Aluna membalik badan, menatap dengan terkejut pada sosok pria yang tengah berjalan menghampirinya. Begitu terkejutnya ia sampai kedua matanya tak berkedip, hingga tatapan mereka saling beradu saat jarak keduanya begitu dekat.
"Kenalkan nama saya Erik, saya asisten pribadi Tuan Sky." Ia mengulurkan tangannya pada sosok wanita yang tengah di tunggu oleh tuannya.
Aluna yang diajak bicara hanya diam saja. Kedua matanya terus menatap pria yang berdiri di hadapannya dengan tatapan berbinar juga dengan senyuman yang lebar.
"Kau, bukankah kau si dingin itu."
Aluna memeluk pria di hadapannya tanpa rasa sungkan sedikitpun, bahkan tanpa rasa malu ditatap oleh banyak orang yang berlalu lalang di tempat tersebut.
Ehem..
Erik mendorong wanita yang memeluknya dengan perlahan dan dengan rasa hormat, karena bagaimana pun wanita yang ada di hadapannya itu adalah adik ipar dari atasannya.
"Maaf Nona, Tuan Sky sudah menunggu Anda di atas."
Erik mempersilahkan wanita itu untuk masuk ke dalam lift khusus para pimpinan yang ada di gedung tersebut.
"Hei, kau tidak mengingatku? Kita —"
Aluna tak meneruskan perkataannya saat tangannya ditarik paksa oleh pria yang sudah mengambil hatinya sejak ciuman yang pernah mereka lakukan dulu. Ya, ciuman. Meskipun tidak bisa dibilang ciuman karena yang mencium pria itu adalah dirinya. Dan perlu digaris bawahi secara paksa.
"Maaf..." Erik melepas pegangan tangannya setelah pintu lift tertutup.
"Tak apa, mau pegang lagi juga boleh." Aluna mengulurkan tangannya dengan sukarela dan senang hati.
Erik menatap tangan wanita tersebut sembari menghela napasnya. Sungguh ia tak menyangka akan bertemu kembali dengan wanita gila yang telah membuatnya kesal sejak pertemuan pertama mereka.Ya, gila karena wanita yang ia ketahui keturunan Ricardo itu tiba-tiba saja menciumnya di tempat umum.

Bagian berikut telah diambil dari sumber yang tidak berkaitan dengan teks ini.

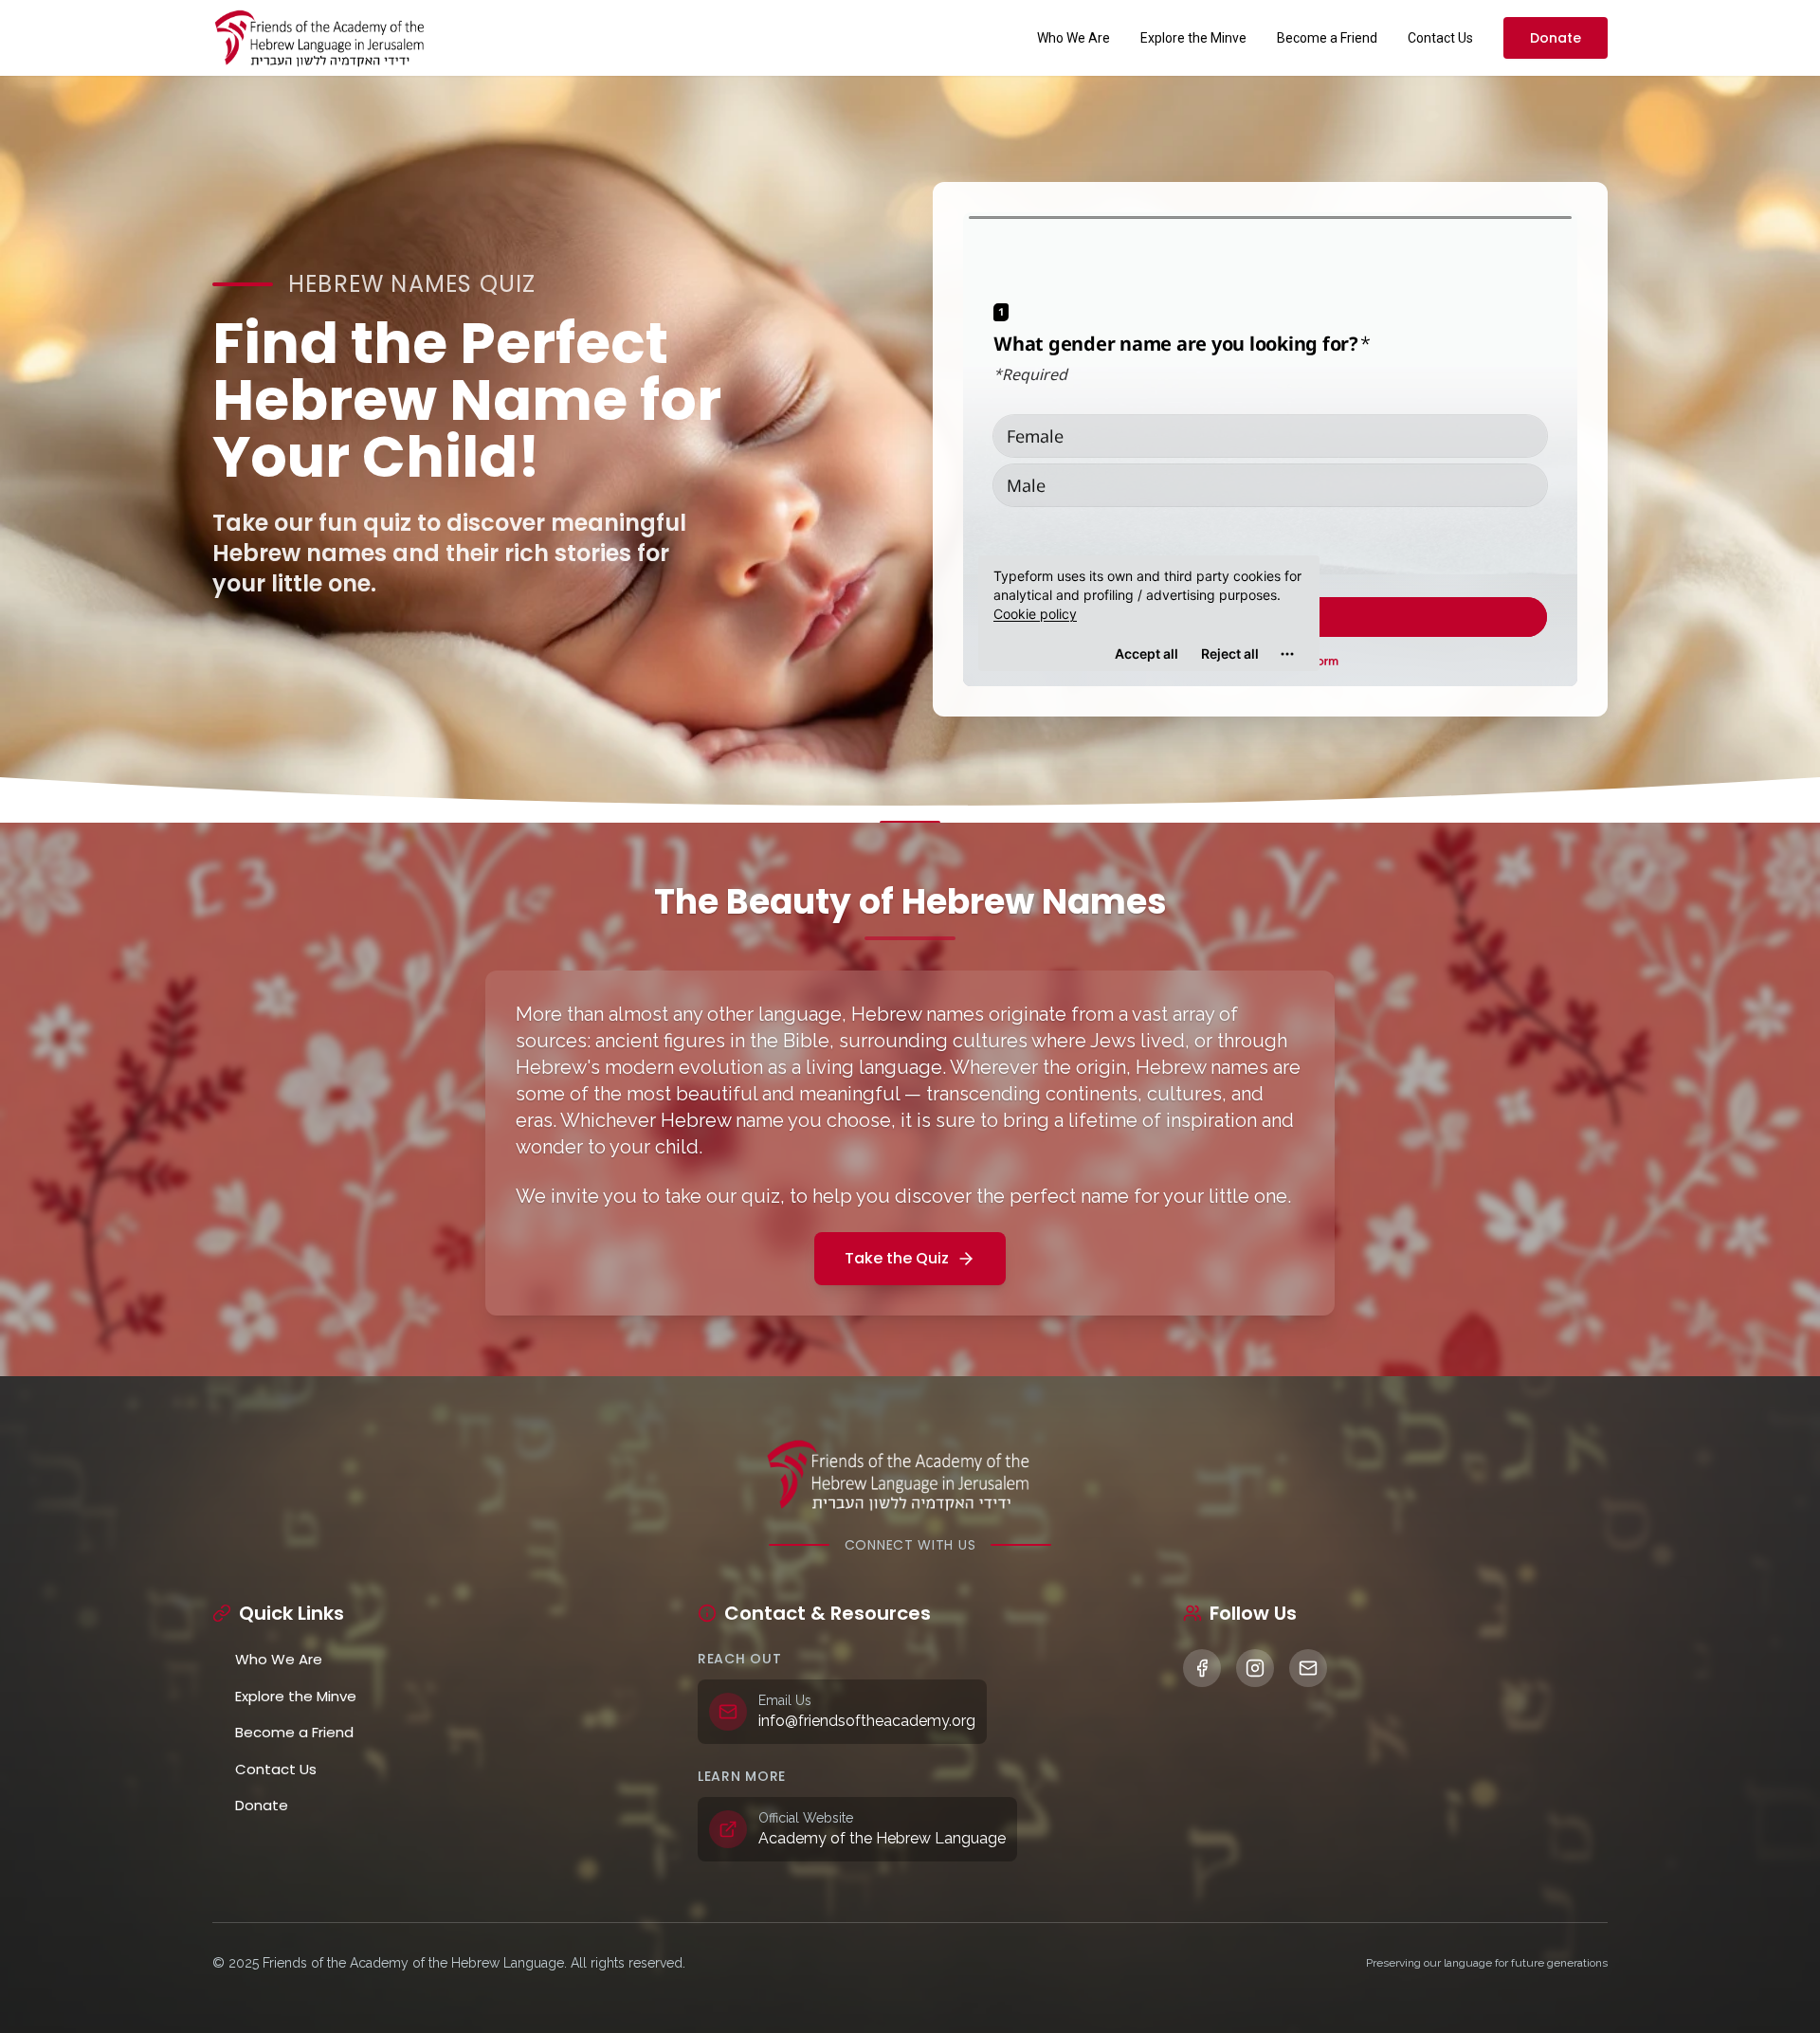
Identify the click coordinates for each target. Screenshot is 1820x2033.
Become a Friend (1327, 37)
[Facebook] (1202, 1668)
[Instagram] (1255, 1668)
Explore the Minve (1193, 37)
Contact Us (1440, 37)
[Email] (1308, 1668)
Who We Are (1073, 37)
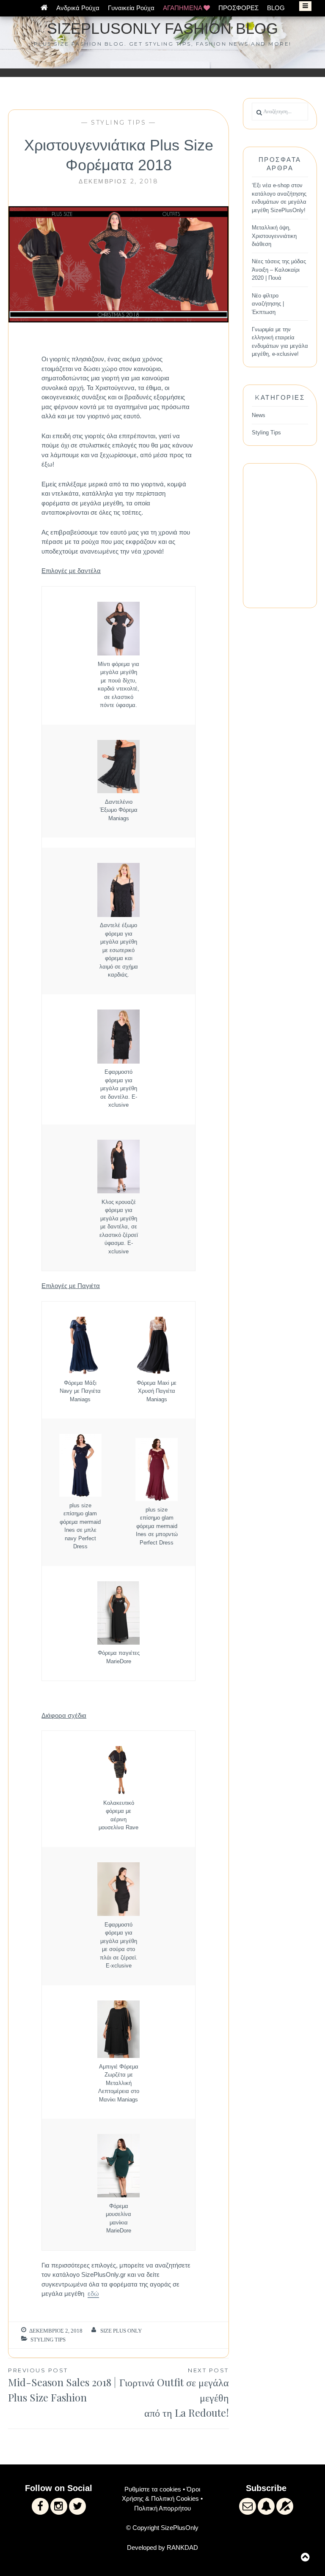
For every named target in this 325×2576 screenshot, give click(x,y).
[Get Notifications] (266, 2506)
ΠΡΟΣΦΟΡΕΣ (238, 7)
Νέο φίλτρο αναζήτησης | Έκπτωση (268, 303)
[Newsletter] (247, 2506)
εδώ (93, 2293)
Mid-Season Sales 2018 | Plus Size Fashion (62, 2385)
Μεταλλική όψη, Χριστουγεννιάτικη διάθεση (274, 235)
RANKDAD (182, 2547)
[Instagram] (58, 2506)
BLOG (276, 7)
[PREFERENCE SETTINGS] (284, 2506)
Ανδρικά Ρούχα (77, 7)
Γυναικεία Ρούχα (131, 7)
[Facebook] (40, 2506)
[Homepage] (44, 8)
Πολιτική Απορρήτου (162, 2508)
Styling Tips (118, 122)
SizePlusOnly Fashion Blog (162, 28)
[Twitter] (77, 2506)
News (258, 415)
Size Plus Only (121, 2330)
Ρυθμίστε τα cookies (152, 2489)
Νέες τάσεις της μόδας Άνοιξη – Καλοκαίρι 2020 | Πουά (279, 269)
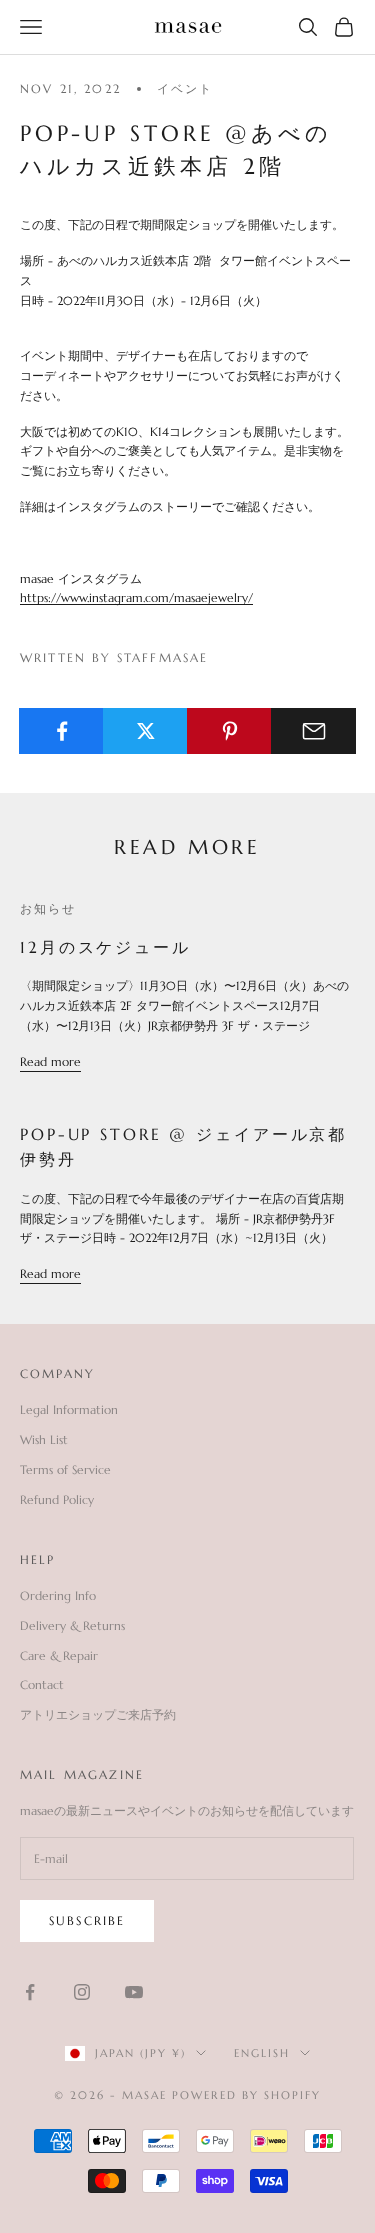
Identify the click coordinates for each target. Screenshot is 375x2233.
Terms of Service (65, 1469)
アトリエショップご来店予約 (98, 1714)
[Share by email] (313, 731)
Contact (42, 1684)
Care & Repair (59, 1655)
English (262, 2053)
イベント (185, 88)
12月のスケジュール (105, 947)
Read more (50, 1061)
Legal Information (69, 1409)
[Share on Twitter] (145, 731)
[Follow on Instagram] (82, 1992)
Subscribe (87, 1920)
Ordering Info (58, 1595)
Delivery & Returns (72, 1625)
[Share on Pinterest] (229, 731)
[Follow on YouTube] (134, 1992)
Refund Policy (57, 1499)
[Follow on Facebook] (30, 1992)
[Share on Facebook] (61, 731)
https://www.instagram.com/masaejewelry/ (136, 597)
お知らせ (48, 908)
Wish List (44, 1439)
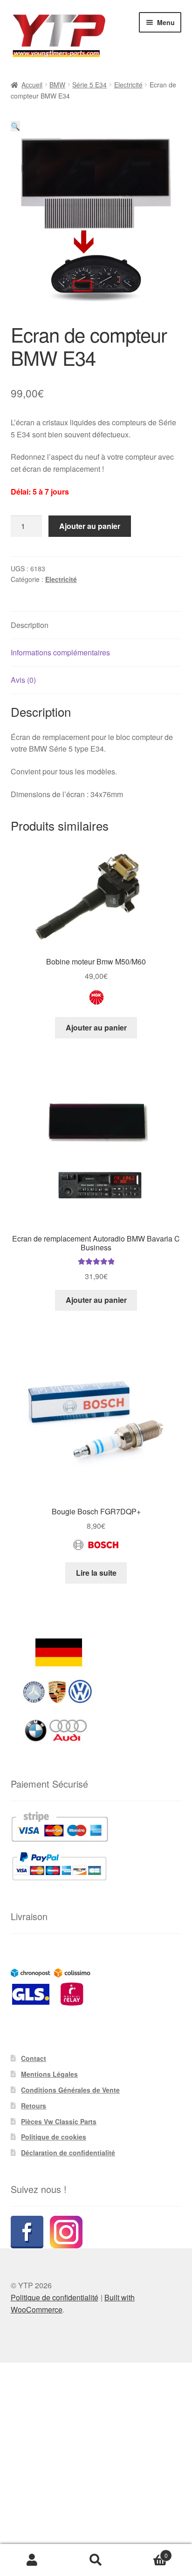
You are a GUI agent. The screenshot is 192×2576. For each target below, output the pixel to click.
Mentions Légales (49, 2074)
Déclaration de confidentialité (68, 2152)
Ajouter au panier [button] (96, 1027)
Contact (33, 2058)
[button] (15, 126)
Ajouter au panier (89, 526)
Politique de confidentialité (54, 2297)
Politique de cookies (53, 2136)
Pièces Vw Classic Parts (58, 2121)
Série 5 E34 (89, 84)
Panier (148, 2552)
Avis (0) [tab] (23, 679)
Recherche (96, 2560)
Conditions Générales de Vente (70, 2089)
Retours (33, 2105)
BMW (57, 84)
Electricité (128, 84)
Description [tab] (29, 625)
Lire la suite (96, 1572)
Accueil (31, 84)
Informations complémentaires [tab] (60, 652)
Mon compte (32, 2560)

Pada saat itu Erik memang tidak terlalu terkejut pada sosok wanita yang menciumnya, karena dua di antaranya sudah pernah bertemu, yaitu Alena, dan Alana yang sekarang menjadi istri dari tuan Sky. Tapi tetap saja ia merasa kesal dengan perbuatan wanita tersebut.
"Ayo pegang!" Aluna masih tersenyum menatap pria pujaan hatinya, yang baru ia ketahui bernama Erik. "Atau mau aku peluk lagi?"
Erik reflek mundur untuk menghindar, sampai tubuhnya terbentur dinding lift.
"Tolong jaga sikap Anda, Nona!" Erik masih berusaha untuk bersikap sopan meskipun hatinya merasa kesal.
"Oke, aku akan menjaga sikap demi jodohku." Aluna tersenyum malu-malu sembari mendekat pada Erik, sampai pria itu kini semakin terpojok.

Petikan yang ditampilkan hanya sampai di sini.